Se vivemos em uma democracia ( apesar de discordar, respeito seu comentário )não teríamos que agir de forma diferente para mudar o que está escrito na CF?
O que se fez foi uma agressão à CF, gostemos ou não do tema.
Mas, aqui no país, seguimos a lei quando interessa.Quando não interessa, há laudas, escritos, teorias e publicações em demasia para defender os "entretantos" que margeiam nossas leis e regras.
Tanto isto é verdade, que quando o tema é o ECA, e como não interessa alterá-lo (discordo dos motivos) usa-se a mesma CF para amparar a continuidade do Estatuto da forma que está.
É uma país espantoso o nosso.Não tem como não achar.

Estado antireligioso?!

Pedro Borges_ (Advogado Autônomo)

Certos comentários são de causar perplexidade.
Há de se perguntar: como a determinação legal que trata da possibilidade do casamento CIVIL (em caixa alta pois parecem esquecer que não falamos do tipo religioso) homoafetivo vai em direção a um "Estado antireligioso", como afirma o Procurador da República Eduardo R.?
Antireligioso seria invadir a esfera puramente religiosa, ao decidir que as religiões são também obrigadas a celebrarem o casamento gay.
Não é disto que trata a resolução do CNJ.
Aliás, se Estado laico é aquele que "não adota nem promove nenhum religião", como fica a fé que aceita a união homoafetiva?

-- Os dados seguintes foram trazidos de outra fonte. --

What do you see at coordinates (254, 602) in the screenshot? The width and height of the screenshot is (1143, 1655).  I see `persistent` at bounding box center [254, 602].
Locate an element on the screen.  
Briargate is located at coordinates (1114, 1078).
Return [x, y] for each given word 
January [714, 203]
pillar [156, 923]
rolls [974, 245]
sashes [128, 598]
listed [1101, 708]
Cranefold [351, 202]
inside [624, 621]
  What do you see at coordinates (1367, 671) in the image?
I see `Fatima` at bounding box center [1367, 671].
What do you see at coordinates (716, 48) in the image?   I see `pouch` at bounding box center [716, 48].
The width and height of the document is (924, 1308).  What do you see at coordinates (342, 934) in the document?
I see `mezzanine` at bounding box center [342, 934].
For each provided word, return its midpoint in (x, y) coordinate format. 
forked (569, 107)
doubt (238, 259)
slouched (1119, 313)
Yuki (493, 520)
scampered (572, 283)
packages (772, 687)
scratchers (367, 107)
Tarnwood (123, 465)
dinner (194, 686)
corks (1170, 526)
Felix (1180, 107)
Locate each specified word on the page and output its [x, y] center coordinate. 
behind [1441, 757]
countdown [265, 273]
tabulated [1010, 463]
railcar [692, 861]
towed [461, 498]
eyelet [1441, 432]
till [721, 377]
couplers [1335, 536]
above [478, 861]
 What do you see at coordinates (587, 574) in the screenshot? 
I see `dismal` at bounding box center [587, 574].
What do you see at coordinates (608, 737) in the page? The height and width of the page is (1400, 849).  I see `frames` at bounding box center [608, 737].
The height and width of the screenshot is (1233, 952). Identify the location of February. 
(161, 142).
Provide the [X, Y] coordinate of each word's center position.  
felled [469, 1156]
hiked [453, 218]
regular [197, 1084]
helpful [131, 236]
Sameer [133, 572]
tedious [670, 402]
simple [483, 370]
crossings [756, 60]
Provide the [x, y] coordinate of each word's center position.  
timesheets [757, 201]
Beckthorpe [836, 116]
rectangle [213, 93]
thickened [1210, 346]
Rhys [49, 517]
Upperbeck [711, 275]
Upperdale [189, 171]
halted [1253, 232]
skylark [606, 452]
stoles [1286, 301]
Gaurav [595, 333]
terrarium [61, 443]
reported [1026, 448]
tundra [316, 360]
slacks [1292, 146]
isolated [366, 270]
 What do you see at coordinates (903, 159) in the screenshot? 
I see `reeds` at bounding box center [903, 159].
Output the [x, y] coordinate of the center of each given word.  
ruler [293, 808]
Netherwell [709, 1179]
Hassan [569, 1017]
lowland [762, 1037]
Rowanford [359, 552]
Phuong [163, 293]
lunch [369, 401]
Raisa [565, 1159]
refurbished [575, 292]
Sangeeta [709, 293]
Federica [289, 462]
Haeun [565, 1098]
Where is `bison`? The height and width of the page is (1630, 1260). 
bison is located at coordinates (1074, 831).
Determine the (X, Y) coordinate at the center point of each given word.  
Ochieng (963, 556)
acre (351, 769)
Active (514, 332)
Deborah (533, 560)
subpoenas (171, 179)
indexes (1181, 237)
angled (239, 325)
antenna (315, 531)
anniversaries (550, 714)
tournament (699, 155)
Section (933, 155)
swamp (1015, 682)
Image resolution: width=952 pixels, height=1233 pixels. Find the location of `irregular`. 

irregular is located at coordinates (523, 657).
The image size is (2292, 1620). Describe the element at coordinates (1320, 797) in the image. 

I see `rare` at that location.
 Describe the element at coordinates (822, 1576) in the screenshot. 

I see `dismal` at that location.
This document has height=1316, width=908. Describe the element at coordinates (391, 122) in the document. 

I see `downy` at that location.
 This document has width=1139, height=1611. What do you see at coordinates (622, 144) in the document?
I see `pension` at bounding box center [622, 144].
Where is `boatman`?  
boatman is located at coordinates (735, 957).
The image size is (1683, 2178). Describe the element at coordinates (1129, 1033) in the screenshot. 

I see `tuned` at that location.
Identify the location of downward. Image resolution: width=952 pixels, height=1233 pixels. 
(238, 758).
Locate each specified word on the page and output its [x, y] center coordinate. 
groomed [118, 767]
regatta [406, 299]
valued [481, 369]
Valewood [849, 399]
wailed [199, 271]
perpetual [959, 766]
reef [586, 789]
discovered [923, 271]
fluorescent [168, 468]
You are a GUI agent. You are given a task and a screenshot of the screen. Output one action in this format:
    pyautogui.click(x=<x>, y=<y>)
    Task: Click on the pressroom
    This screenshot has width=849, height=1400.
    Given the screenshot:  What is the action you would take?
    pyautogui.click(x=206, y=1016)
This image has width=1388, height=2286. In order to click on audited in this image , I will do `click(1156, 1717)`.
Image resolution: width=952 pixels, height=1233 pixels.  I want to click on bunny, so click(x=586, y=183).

Há denominações cristãs que aceitam o casamento gay, bem como diversas religiões que não tem sobre o tema uma doutrina específica, ou seja, não aceitam nem se opõem quanto à problemática (ex: Budismo).
Ou seja, o Procurador Eduardo R. parece se esquecer, e nisso se mostra toda a sua falha argumentativa, que o conceito de religião não engloba apenas "Igrejas Cristãs e Protestantes". A laicidade do Estado visa a proteger qualquer fé de relevância, e aqui se incluem as dezenas de religiões que os brasileiros professam. Afinal, somos uma sociedade pluralista (e ao convenientemente se esquecer disso, o citado Procurador parece demonstrar não gostar dessa pluralidade).
Defender que o casamento deve ser celebrado apenas entre o homen e a mulher não é consagrar o Estado laico. Pelo contrário. É consagrar que um assunto legal seja moldado pela visão religiosa de certos segmentos. Não há nada mais ofensivo à laicidade do que isto.